## Stated problem
Return each line of the records below that contains the string "width", matching case exactly.

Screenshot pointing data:
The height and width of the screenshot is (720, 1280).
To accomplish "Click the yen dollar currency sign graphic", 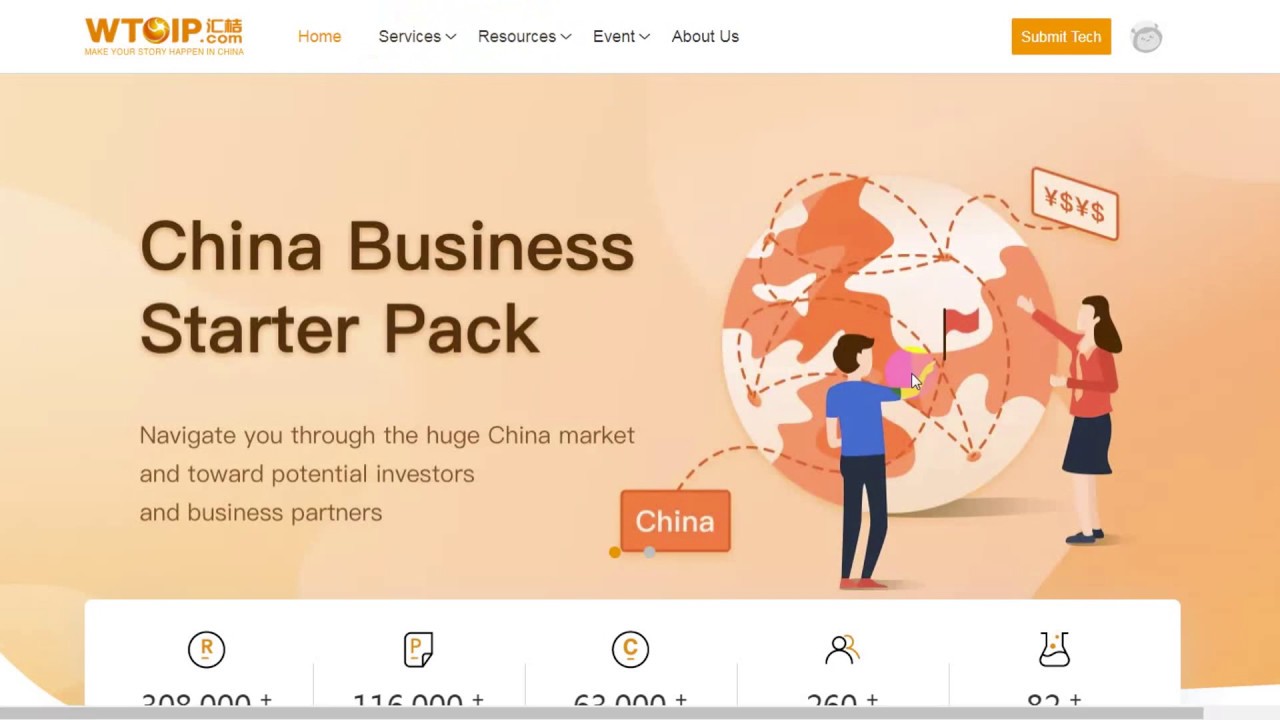I will (1075, 204).
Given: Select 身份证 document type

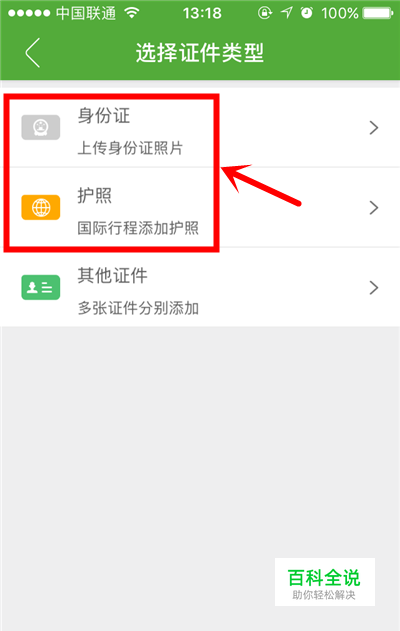Looking at the screenshot, I should coord(200,128).
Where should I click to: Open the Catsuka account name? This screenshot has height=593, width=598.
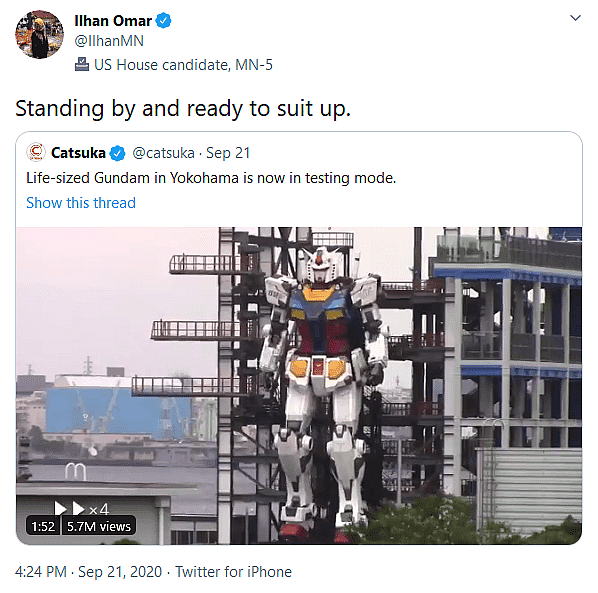78,153
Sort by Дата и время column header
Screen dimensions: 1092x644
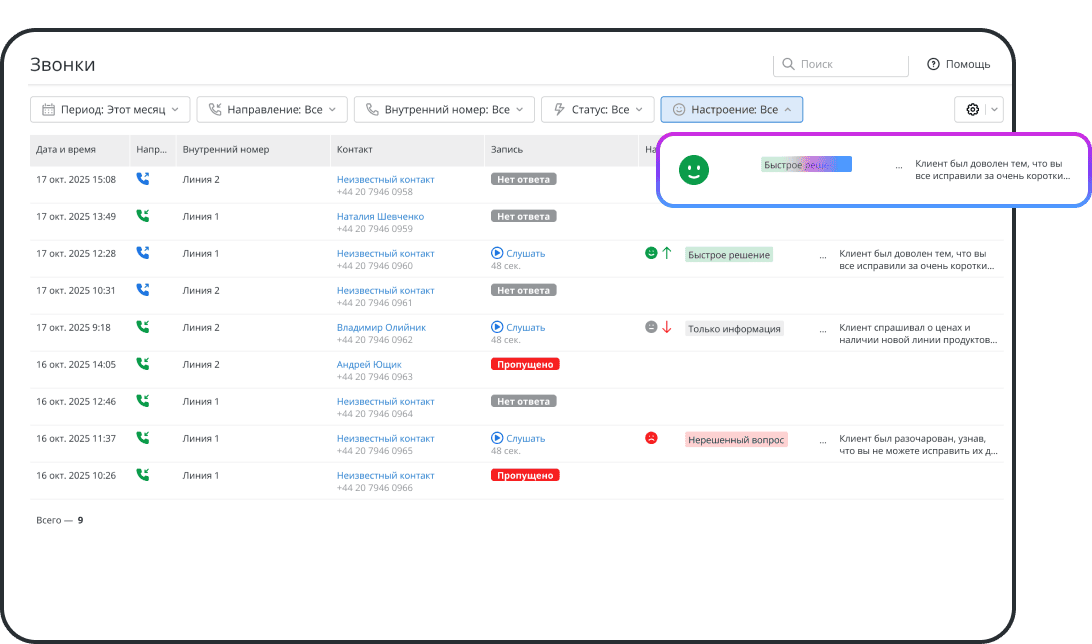[x=66, y=150]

## Complete answer
The height and width of the screenshot is (720, 1280).
Where should I click to: Open the Catsuka account name? This screenshot has height=593, width=598.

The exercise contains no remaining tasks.